== WRITTEN REQUEST ==
Can you give this listing as a JSON list of strings, one string per line, with the blank lines left out?

== RECORDS SUPPLIED ==

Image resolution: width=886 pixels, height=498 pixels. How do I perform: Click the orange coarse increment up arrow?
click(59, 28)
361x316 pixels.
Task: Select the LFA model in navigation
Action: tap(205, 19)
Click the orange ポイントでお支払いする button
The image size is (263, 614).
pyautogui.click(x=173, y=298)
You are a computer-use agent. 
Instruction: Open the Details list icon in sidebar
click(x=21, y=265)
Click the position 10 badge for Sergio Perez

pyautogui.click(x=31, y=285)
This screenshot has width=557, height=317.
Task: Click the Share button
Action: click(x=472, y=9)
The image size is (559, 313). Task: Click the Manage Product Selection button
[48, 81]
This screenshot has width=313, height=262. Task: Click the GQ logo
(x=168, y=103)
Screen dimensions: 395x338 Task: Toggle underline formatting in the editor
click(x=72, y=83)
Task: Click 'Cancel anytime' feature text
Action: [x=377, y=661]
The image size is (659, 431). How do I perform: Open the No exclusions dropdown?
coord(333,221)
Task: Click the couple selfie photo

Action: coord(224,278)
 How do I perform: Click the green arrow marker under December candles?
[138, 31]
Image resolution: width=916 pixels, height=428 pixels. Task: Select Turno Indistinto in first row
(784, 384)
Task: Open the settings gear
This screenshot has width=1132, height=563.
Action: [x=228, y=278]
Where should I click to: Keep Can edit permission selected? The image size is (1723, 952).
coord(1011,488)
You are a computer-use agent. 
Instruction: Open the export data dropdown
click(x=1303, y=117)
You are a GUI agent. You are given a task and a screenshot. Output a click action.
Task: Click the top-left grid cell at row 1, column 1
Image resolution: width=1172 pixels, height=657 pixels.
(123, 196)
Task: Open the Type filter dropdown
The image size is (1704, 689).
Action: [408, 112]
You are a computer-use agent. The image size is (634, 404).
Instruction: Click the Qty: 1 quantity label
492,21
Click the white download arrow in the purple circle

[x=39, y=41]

== WRITTEN REPLY ==
[
  "Image resolution: width=886 pixels, height=498 pixels. How do I perform: Click the orange coarse increment up arrow?",
  "click(59, 28)",
  "361x316 pixels.",
  "Task: Select the LFA model in navigation",
  "Action: tap(205, 19)",
  "Click the orange ポイントでお支払いする button",
  "The image size is (263, 614).",
  "pyautogui.click(x=173, y=298)",
  "You are a computer-use agent. ",
  "Instruction: Open the Details list icon in sidebar",
  "click(x=21, y=265)",
  "Click the position 10 badge for Sergio Perez",
  "pyautogui.click(x=31, y=285)",
  "This screenshot has width=557, height=317.",
  "Task: Click the Share button",
  "Action: click(x=472, y=9)",
  "The image size is (559, 313). Task: Click the Manage Product Selection button",
  "[48, 81]",
  "This screenshot has width=313, height=262. Task: Click the GQ logo",
  "(x=168, y=103)",
  "Screen dimensions: 395x338 Task: Toggle underline formatting in the editor",
  "click(x=72, y=83)",
  "Task: Click 'Cancel anytime' feature text",
  "Action: [x=377, y=661]",
  "The image size is (659, 431). How do I perform: Open the No exclusions dropdown?",
  "coord(333,221)",
  "Task: Click the couple selfie photo",
  "Action: coord(224,278)",
  " How do I perform: Click the green arrow marker under December candles?",
  "[138, 31]",
  "Image resolution: width=916 pixels, height=428 pixels. Task: Select Turno Indistinto in first row",
  "(784, 384)",
  "Task: Open the settings gear",
  "This screenshot has width=1132, height=563.",
  "Action: [x=228, y=278]",
  "Where should I click to: Keep Can edit permission selected? The image size is (1723, 952).",
  "coord(1011,488)",
  "You are a computer-use agent. ",
  "Instruction: Open the export data dropdown",
  "click(x=1303, y=117)",
  "You are a GUI agent. You are given a task and a screenshot. Output a click action.",
  "Task: Click the top-left grid cell at row 1, column 1",
  "Image resolution: width=1172 pixels, height=657 pixels.",
  "(123, 196)",
  "Task: Open the Type filter dropdown",
  "The image size is (1704, 689).",
  "Action: [408, 112]",
  "You are a computer-use agent. The image size is (634, 404).",
  "Instruction: Click the Qty: 1 quantity label",
  "492,21",
  "Click the white download arrow in the purple circle",
  "[x=39, y=41]"
]